---------- Data listing ----------
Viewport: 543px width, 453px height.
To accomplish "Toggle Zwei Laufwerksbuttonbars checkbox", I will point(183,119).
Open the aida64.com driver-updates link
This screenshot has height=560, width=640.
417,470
----------
Give the data again. Keep every line identical.

> **Output below**
Viewport: 543px width, 453px height.
To accomplish "Toggle Zwei Laufwerksbuttonbars checkbox", I will point(183,119).
Open the aida64.com driver-updates link
This screenshot has height=560, width=640.
417,470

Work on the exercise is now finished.